Paul reminds us today that we are temples. We are God’s people.  This is why I keep talking about the sacred spaces of our hearts being such fertile ground for the Holy Spirit to descend like a dove and fill us with as much love as we can open ourselves up to receiving. Paul’s words and our God’s unfailing presence are much-needed comfort for us in a world of rapid change, politics charged on multiple fronts, and many temptations to create division between ourselves and other humans on a daily basis.

Last week, I talked to you all a bit about the context of Paul’s letter to the still-forming Church in Corinth – a community Paul had helped to found but was not called to stay with. Last week, we heard Paul address the tension and conflict stirring within the community of Corinthians. This week, Paul builds on the importance of our unity as God’s people to remind and to teach the Corinthians what they were – and what we are still – called to build together.  While, like any skilled Lego Master Building, what we each are called to build will differ, we have a common foundation: that foundation is Jesus Christ.

What does it mean to have a foundation in Jesus Christ? Well, this week, we hear a lot about the Law. The passage we said/sang from Psalm 119 is all about praying to keep God’s law and to incline our hearts towards God’s desires for us and God’s law. Before I entered seminary, I didn’t have much use for the Psalms, but I’ve come to really, deeply, appreciate them. The beauty I found in today’s Psalm is that call for order. As someone who enjoys planning, I can relate to what the Psalmist calls for today: the prayer to God to tell me what to do, to give me rules so that I can follow them and maybe feel more in control in a chaotic world. In this plea, I find myself feeling more grateful than ever for the apostles’ teaching and fellowship – for our fellowship – figuring out how to keep our hearts open together.

Our Old Testament reading takes us back to Leviticus, a challenging, stern, and at times rather funny book, which in today’s passage covers several statements of law, including one that takes us again back to our discussion last week about how we orient our hearts. As God’s people, we can’t afford to let any hate for our human kin into our hearts, no matter how tempted we are in these days of division. Instead, we’re called to love our neighbor as we love ourselves, regardless of whether or not our neighbor loves us. Even the gospel passage from Matthew includes a list of decrees, but again, notice what they have in common? In the midst of all of this talk about keeping the Law, minding facts we learn with our heads, we are also hearing about love and about what we should be doing with our hearts: loving God, loving our neighbor as we love ourselves, loving even when it goes against what is happening around us, seeking and serving Christ in all persons, just as we promise in our baptism.
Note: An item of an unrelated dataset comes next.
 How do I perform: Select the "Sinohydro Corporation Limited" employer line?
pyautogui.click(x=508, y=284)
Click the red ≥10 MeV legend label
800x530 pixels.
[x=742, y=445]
Just as we work together to uphold with fellowship modeled after the apostles.

After declaring our belief in God, Father, Son and Holy Spirit, in the words of the Apostles’ Creed; the first promise we make in our baptismal covenant is that we will continue in the apostles’ teaching and fellowship, in the breaking of the bread – our communion in communion – and in the prayers. That fellowship is especially important; it seals us together whether we’re gathering together around a table to break bread for a parish dinner or in Holy Communion. This fellowship is our commitment to working together and to loving together to live into these promises we make in our baptism, to being Christ to each other on good days and bad, to hold each other up, to love each other as best we can and in doing so proclaim by both word and deed – love – the Good News of God in Christ. It happens everywhere from adult study to those late-night conversations with our nearest and dearest where we ask each other “Is this the right thing to do? Is this the right risk, the right leap? What path is the most right? How can I be the most loving?”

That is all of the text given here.